2019.10.11

広島・森島司、シャドーで覚醒。
U-22代表でも激戦区ポジションに挑む

  • 飯尾篤史●取材・文 text by Iio Atsushi
  • (株)サンエス秋田耕二●撮影 photo by Akita Koji, AFLO

東京五輪を目指す若きフットボーラーたち(8)
サンフレッチェ広島・森島司@前編

 パスもドリブルも一級品で、誰もが認める才能を持ちながらくすぶっていた男が、プロ4年目の今シーズン覚醒した。サンフレッチェ広島における激戦区のポジションであるシャドーを射止め、10月5日に行なわれたJ1第28節・ヴィッセル神戸戦では2得点2アシストの大活躍。10月のブラジル遠征で満を持してU-22日本代表に復帰した森島司の素顔に迫る。

「東京五輪を目指す若きフットボーラーたち」(1)から読む>>>

MF森島司(もりしま・つかさ)1997年4月25日、三重県生まれ。四日市中央工高出身―― 過去3シーズンでリーグ戦15試合0得点だったのに、今シーズンはすでに16試合に出場して初ゴールも決めています(※取材は9月26日)。昨シーズンまでと最も変わったところは?

森島司(以下:森島) 自信がついたのが大きいかなって思います。システムが4-4-2から3-6-1になって、シャドーを任せてもらえるようになってから、自分のよさを出せるようになって。ドリブルも通用しているし、(プレースキックの)キッカーも任せてもらって監督からの信頼も感じますし……。

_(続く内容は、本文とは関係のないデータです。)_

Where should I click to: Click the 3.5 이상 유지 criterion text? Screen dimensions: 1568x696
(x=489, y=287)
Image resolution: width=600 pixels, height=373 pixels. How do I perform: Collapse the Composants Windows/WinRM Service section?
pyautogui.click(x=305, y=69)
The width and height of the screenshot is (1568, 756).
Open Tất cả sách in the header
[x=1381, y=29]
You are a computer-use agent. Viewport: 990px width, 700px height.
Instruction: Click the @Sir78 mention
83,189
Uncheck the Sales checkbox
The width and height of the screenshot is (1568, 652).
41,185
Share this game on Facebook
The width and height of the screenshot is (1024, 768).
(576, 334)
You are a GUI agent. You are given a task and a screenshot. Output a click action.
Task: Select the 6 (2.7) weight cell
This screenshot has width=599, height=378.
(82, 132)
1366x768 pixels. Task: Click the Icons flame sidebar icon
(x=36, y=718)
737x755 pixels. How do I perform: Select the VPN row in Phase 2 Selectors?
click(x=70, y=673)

何が変わったかはわからないですけど、シャドーをやらせてもらっているのは大きいと思います。

―― 4-4-2だった昨シーズンはサイドハーフでプレーすることが多かったようですが、なかなか出番を得られなかった。

森島 サンフレに入ってからドリブルもできるようになったので、サイドでもやれると思っていたんですけど、4-4-2ならボランチをやりたかったんです。真ん中でプレーしたほうが自分のよさが出せると思っていて。だから、「4-4-2ならボランチだな」と勝手に決めつけていた。そういうのもダメだったのかなと思います。

―― 3-6-1に変更された今シーズンも、最初はウイングバック、つまりサイドでプレーしていたでしょう? 城福浩監督が言っていましたよ。「モリシが『シャドーをやりたい』と言ってきた」と。

森島 それ、記事にもなったんですけど、すごく大きく書かれちゃって(苦笑)。監督との会話のなかで「自分はシャドーのほうがやりやすいです」って伝えただけなんですよ。そうしたら監督が、「じゃあ、シャドーでの機会も増やす」と言ってくれて、それで実際にシャドーで試合に出ることができた。そこで自分としてもいい感じでやれて、その後も起用してもらっている、という感じです。